India’s Air Sahara and Jet Airways are preparing for arbitration over which side has the right to hundreds of millions of dollars related to Jet’s failed takeover of the smaller carrier.

Arbitration is to begin on 9 October before a tribunal of three retired justices. The tribunal will primarily be tasked with determining which side has the right to Rp15 billion ($327 million) deposited by Jet into an escrow account for the Air Sahara takeover.
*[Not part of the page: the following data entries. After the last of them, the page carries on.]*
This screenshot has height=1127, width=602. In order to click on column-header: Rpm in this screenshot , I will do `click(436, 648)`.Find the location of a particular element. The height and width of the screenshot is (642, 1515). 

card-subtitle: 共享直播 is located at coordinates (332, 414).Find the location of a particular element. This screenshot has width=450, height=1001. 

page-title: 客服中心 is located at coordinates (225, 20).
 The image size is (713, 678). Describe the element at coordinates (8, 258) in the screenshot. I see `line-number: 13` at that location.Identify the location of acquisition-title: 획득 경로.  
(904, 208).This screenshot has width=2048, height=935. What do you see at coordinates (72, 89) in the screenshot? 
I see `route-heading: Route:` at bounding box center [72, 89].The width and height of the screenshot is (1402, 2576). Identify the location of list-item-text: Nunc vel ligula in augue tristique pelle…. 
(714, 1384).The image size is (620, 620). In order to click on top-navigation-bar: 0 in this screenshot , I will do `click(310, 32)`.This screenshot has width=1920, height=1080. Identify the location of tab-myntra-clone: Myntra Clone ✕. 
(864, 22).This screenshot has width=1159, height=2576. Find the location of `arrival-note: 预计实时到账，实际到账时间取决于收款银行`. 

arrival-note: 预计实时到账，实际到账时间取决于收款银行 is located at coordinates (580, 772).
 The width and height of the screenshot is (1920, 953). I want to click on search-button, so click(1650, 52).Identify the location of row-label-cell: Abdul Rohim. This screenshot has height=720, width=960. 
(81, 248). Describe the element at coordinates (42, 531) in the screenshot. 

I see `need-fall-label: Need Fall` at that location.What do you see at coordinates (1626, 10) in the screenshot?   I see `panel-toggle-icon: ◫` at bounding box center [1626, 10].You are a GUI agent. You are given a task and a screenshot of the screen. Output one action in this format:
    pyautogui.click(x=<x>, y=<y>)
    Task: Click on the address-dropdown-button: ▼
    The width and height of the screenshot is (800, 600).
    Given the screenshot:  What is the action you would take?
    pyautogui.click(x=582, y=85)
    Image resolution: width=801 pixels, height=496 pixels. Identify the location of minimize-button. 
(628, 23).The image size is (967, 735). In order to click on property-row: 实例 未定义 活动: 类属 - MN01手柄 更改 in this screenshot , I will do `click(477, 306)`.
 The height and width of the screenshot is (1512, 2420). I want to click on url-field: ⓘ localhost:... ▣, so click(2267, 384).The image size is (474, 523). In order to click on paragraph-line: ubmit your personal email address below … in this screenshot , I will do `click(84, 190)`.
It will also determine whether Air Sahara’s parent, Sahara Group, should return an advance payment of Rp5 billion to Jet.

Jet says from Delhi that it is hoped arbitration will settle the dispute, although it notes that legal manoeuvring could continue long after any decision if either side appeals.

Jet, India’s largest domestic airline, agreed in January to buy rival Air Sahara from the Sahara Group conglomerate for $500 million, but the deal collapsed after government approval was not secured by midnight on 21 June and Jet opted not to extend the closing date.

Jet and Sahara immediately turned to the courts, seeking possession of the Rp15 billion deposited by Jet into an escrow account that was established for it to pay for the Air Sahara purchase.

Jet, which also wants Sahara to return the Rp5 billion it advanced it, asked that its case be heard by the Supreme Court and late last month that court handed it over to the Mumbai High Court to determine the arbitration forum. Sahara wanted a court in Lucknow to hear its case as that is where it said the original deal was signed between the two sides.

Mumbai-based Jet received positive news when the Mumbai High Court said it could withdraw the Rp15 billion from the escrow account, provided it furnishes a bank guarantee of the same amount. However, Sahara will have the right to the interest accrued.

Sahara has accused Jet of improperly walking away from the takeover, saying that in the days before the deadline Jet tried to renegotiate the purchase price, suggesting that it had no valid reason not to conclude the deal.